Kopfprinzip bei der Stimmenauszahlung

06.02.20121000 Mal gelesen
Im WEG gibt es das Kopf- und Objektprizip. § 25 Abs. 2 Satz 1 WEG geht vom Kopfprinzip aus, wonach jeder Eigentümer eine Stimme hat.

FRAGE:

Es geht um den nachträglichen Einbaus eines Fensterrollladens in einer Wohnanlage, die aus 53 Einheiten besteht. 16 davon gehören einer Wohnungsgenossenschaft. Unser Antrag auf Einbau wurde mit 32 Ja-Stimmen angenommen. Im Nachhinein teilte uns unser  Hausverwalter mit, dass nach § 25 WEG jeder Eigentümer nur eine Stimme hat, was auch für die Genossenschaft gelte. Wir haben damit nicht die in § 25 Abs.2 notwendige Mehrheit, um die Maßnahmen durchführen zu können.

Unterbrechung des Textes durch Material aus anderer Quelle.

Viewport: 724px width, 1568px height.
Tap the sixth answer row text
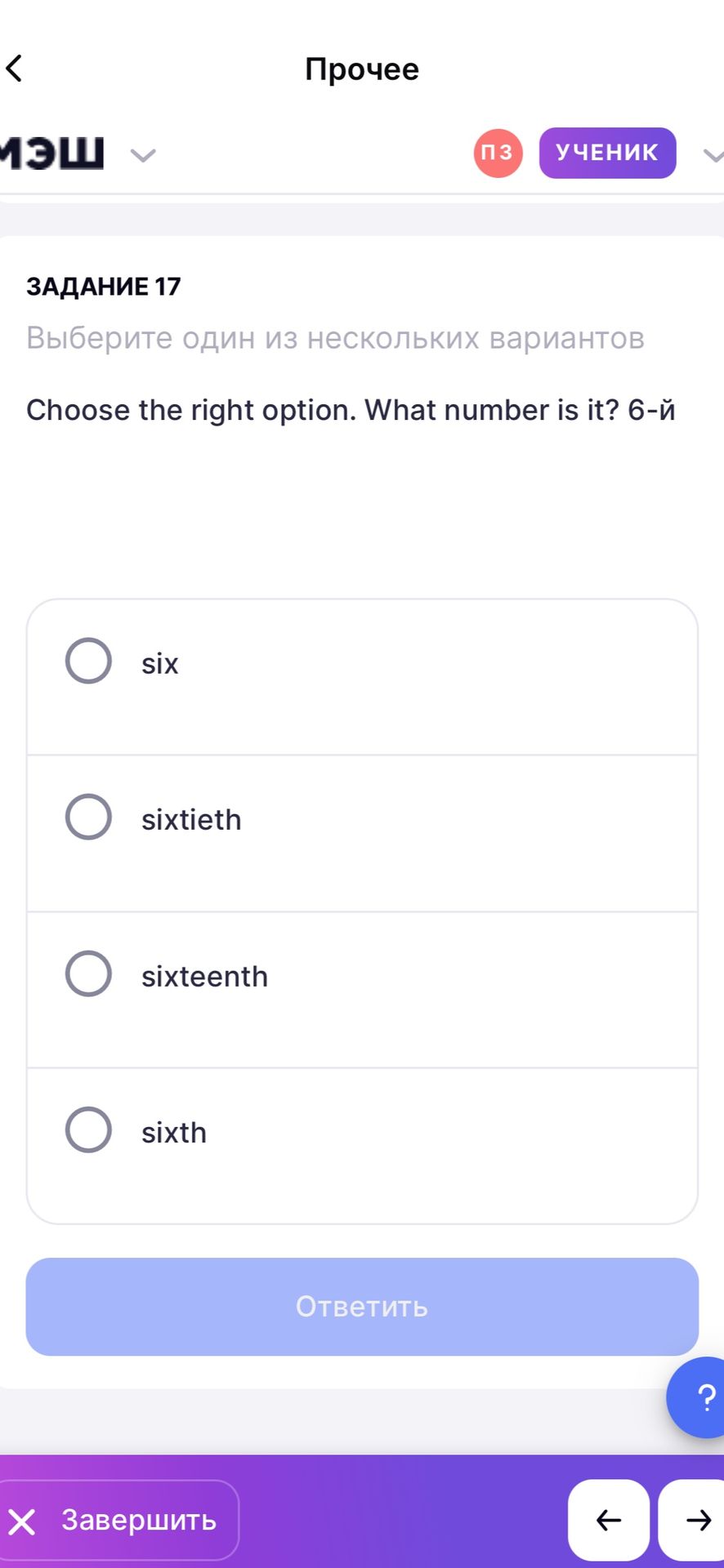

Ist das aber wirklich  so  rechtlich korrekt?

ANTWORT:

Das ist eine Frage des sog. Kopf- oder Objektprinzips. § 25 Abs. 2 Satz 1 WEG geht vom Kopfprinzip aus, wonach jeder natürlichen oder juristischen Person nur eine Stimme zusteht, unabhängig davon, wie groß die Zahl der von ihr gehaltenen Miteigentumsanteile oder Wohnungseinheiten ist. Also steht der Wohnungsgenossenschaft in Ihrem Fall als einer juristischen Person nur eine Stimme zu, obwohl ihr 16 Wohneinheiten gehören.  Das Kopfprinzip ist allerdings in manchen Gemeinschaftsordnungen zugunsten des Objektprinzips abgeändert, so dass dann der Genossenschaft 16 Stimmen zustehen würden. Bitte einmal in Ihrer Gemeinschaftsordnung/Teilungserklärung nachlesen.